For years, shoppers at traditional supermarkets like Safeway Inc. (NYSE:SWY) and employee-owned Publix Super Markets Inc. tended not to question these designations, assuming that foods with such comforting terms emblazoned on their packaging were healthful and free of synthetic ingredients.

In recent years, as shoppers have grown increasingly savvy, stores like Whole Foods and Trader Joe’s, which cater to shifting demands, have gone mainstream, making billions of dollars and dominating the so-called health and niche food retail markets. But that surge in food awareness is now contributing to legal and financial troubles for stores and producers, according to experts like Susan Lee, a project manager at global strategy agency Brand Union in New York.

“All of this is happening at the same time that access to healthier and organic foods is becoming more widespread,” she said. “I don’t think that’s a coincidence. I think that as such products become more ubiquitous there will be more scrutiny and I think eventually the FDA [Food and Drug Administration] will have to look at what exactly constitutes products touted as 'natural.'”

A current lawsuit, Garrison et al v. Whole Foods Market Inc., is a high-visibility flashpoint in the controversy. The case, a nationwide class action filed in California’s Northern District federal court in November by Whole Foods shoppers Mary and Grace Garrison, alleges that the Austin, Texas, company sold products labeled as “all natural” that in fact contained sodium acid pyrophosphate (SAPP), a synthetic powder used as a leavening agent.

U.S. District Judge Vince Chhabria gave the suit the go-ahead to proceed on behalf of a national class earlier this month, rejecting claims by the grocer that the case should be dismissed on the basis that relevant laws about labeling differ from state to state.

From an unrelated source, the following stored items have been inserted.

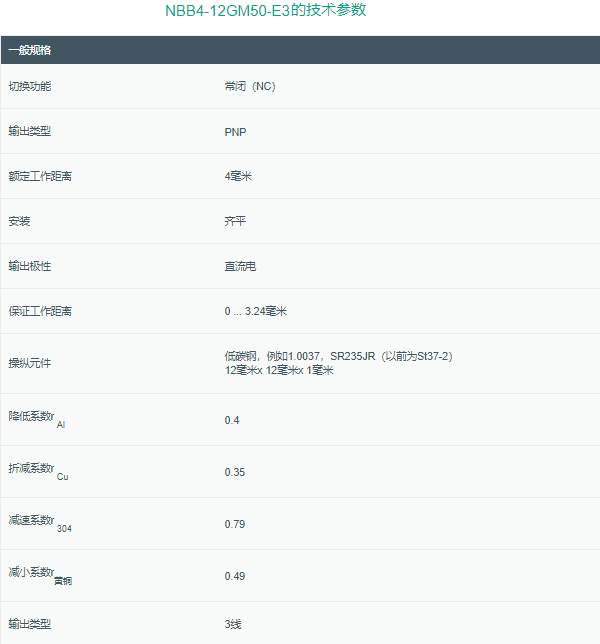This screenshot has height=644, width=600.
Task: Click the PNP output type value
Action: [x=235, y=131]
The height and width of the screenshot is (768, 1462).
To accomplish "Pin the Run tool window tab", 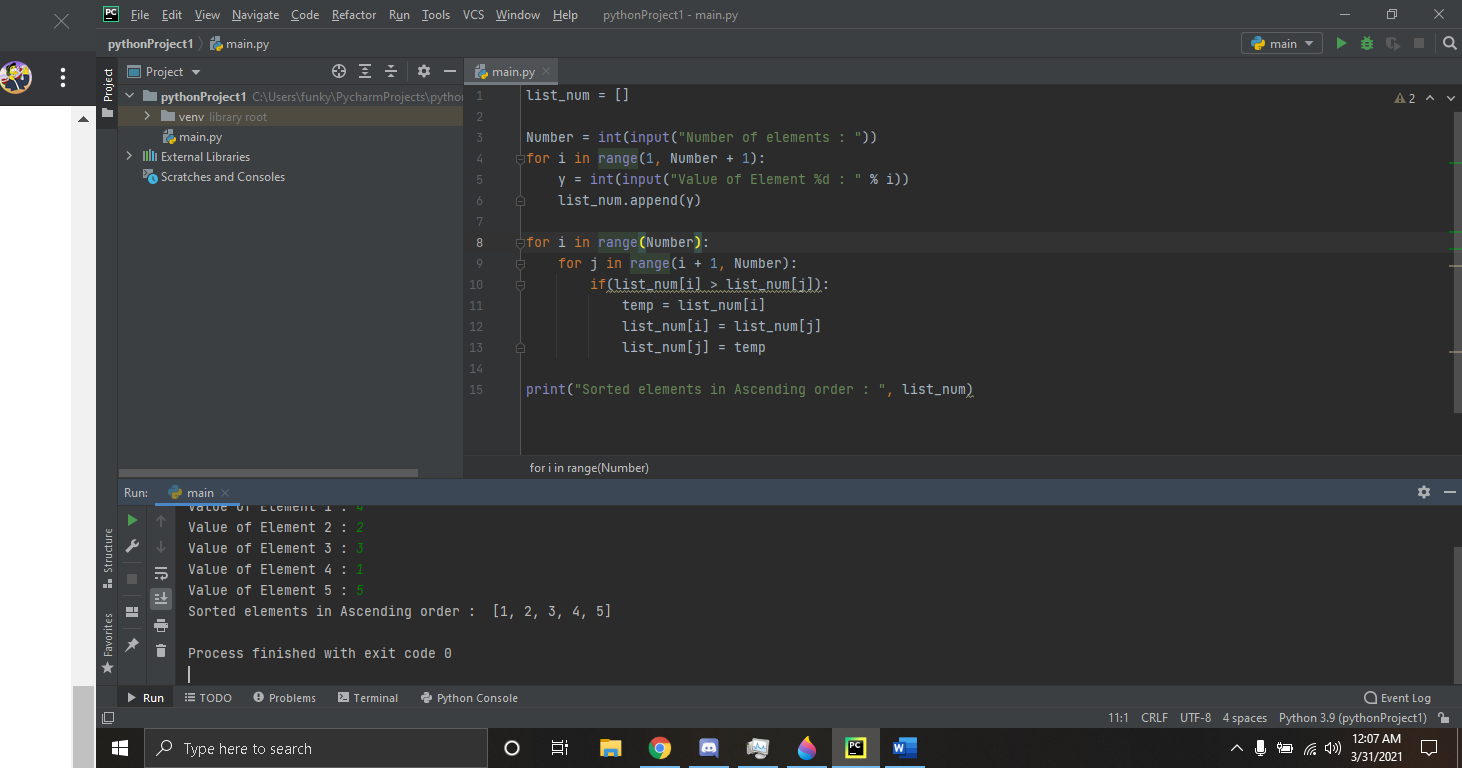I will (131, 645).
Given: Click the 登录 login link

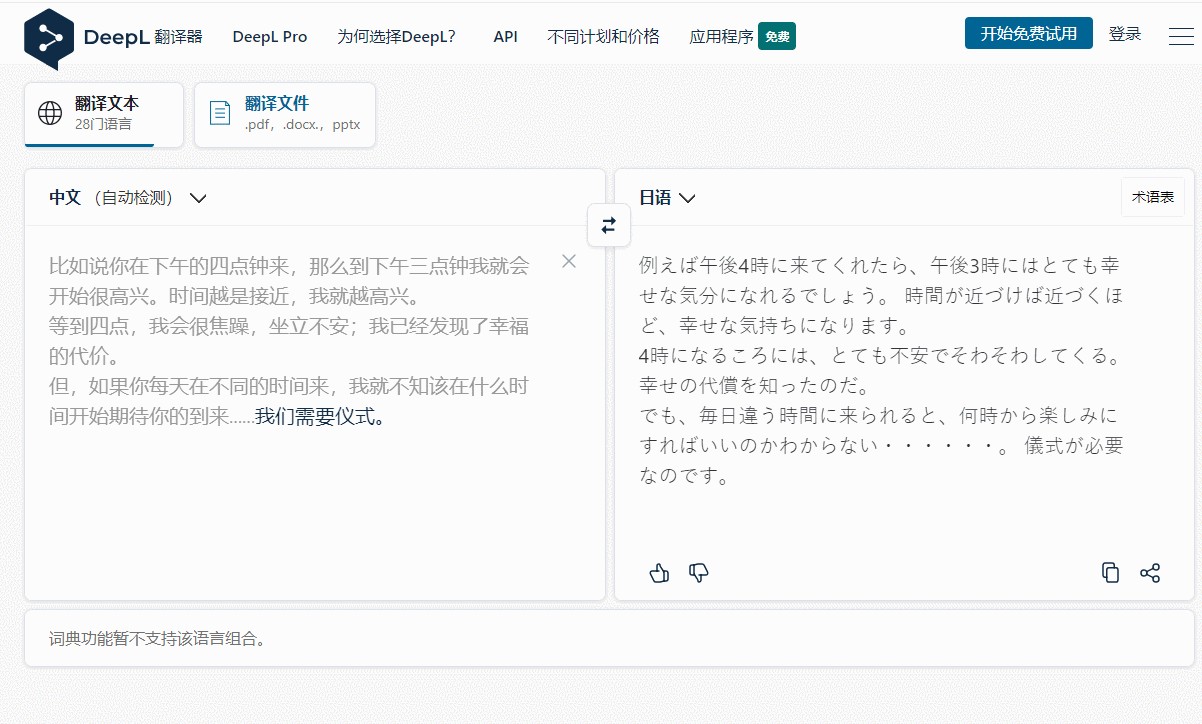Looking at the screenshot, I should pyautogui.click(x=1125, y=34).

Federal regulation of the word “natural” is not as strict as it is for “organic.” But the suit still has merit, says New York business attorney David Reischer. “Judge Chhabria properly concluded that customers could interpret the words ‘all natural’ to exclude synthetic compounds such as SAPP, and therefore be misled by Whole Foods' labeling.”

“It seems the use of the word ‘all’ and the word ‘natural’ when conjoined together as ‘all natural’ brings the labeling much closer to the strict regulations of the word ‘organic.’" Reischer said. "The ‘all natural’ labeling may be considered false advertising when SAPP is utilized.”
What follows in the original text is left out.